Natu menggertakkan gigi. Pandangannya kembali ke langit. “Kalau begitu, mungkin... sudah saatnya aku bertemu dengan Ervasta.”
“Kenapa di rumah ini… tak pernah bosan membicarakan kekuasaan, ya?” terdengar suara dari arah pintu kamar yang masih terbuka.
Natu dan Roman menoleh bersamaan. Di sana berdiri Terra, adik perempuan Natu yang lebih muda lima tahun. Ia mengenakan gaun putih sederhana, rambut cokelatnya dikepang longgar ke satu sisi. Tatapannya tajam, tapi wajahnya lembut.
“Terra,” gumam Natu, agak kesal. “Ini urusan orang dewasa.”
“Kalau begitu,” balas Terra sambil melangkah masuk, “maka aku bersyukur belum disebut dewasa… karena kalau seperti kalian, berarti menjadi dewasa itu berarti lupa cara mencintai.”

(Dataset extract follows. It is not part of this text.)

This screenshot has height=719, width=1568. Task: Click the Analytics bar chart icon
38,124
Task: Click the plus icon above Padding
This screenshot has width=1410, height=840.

Roman menyipitkan mata. “Jaga bicaramu.”
Terra mengangkat dagu, menatap ayahnya tanpa gentar. “Aku hanya tidak mengerti… kenapa kakakku harus berpikir untuk menikahi seseorang seperti Ervasta, hanya karena dia mungkin akan jadi raja.”
Natu menghela napas panjang. “Karena dunia ini tidak seindah dongeng, Terra. Cinta tidak cukup untuk melindungi rumah kita… nama kita… atau masa depan kita.”
“Jadi, kau rela menyerahkan dirimu kepada seseorang yang bahkan tidak kau sukai? Yang katanya pengecut, yang tak punya kebaikan apa pun selain garis keturunannya?” suara Terra meninggi. “Itu bukan bijak, Kak. Itu… menyedihkan.”
Roman melangkah maju, suaranya kini berubah tegas dan penuh otoritas. “Cukup, Terra.”
Gadis itu terdiam, tapi matanya berkaca-kaca.
“Yang dilakukan Natu adalah demi kemuliaan keluarga,” lanjut Roman. “Jika ia berhasil menikahi seseorang yang duduk di singgasana, maka nama kita akan hidup dalam sejarah Acalopsia. Itu pengorbanan yang layak dihormati.”
Terra menggeleng pelan. “Kemuliaan keluarga tidak seharusnya dibangun di atas luka seorang perempuan…”
Roman memandang kedua putrinya dengan tatapan berbeda. Kepada Natu, ia menaruh harapan besar; kepada Terra, hanya kesabaran. Namun jelas, antara mereka terbentang jurang pemahaman yang kian lebar.
Natu menatap adiknya, diam sejenak. “Terra… kau akan mengerti suatu hari nanti. Ketika cinta saja tak cukup menyelamatkan nama keluargamu.”
Terra membalas tatapan itu. “Dan kau akan mengerti, Kak… bahwa cinta adalah satu-satunya yang membuat hidup ini layak diperjuangkan.”
Ia lalu membalik tubuh, meninggalkan balkon, membiarkan keheningan turun seperti kabut tipis di tengah malam yang kian kelam.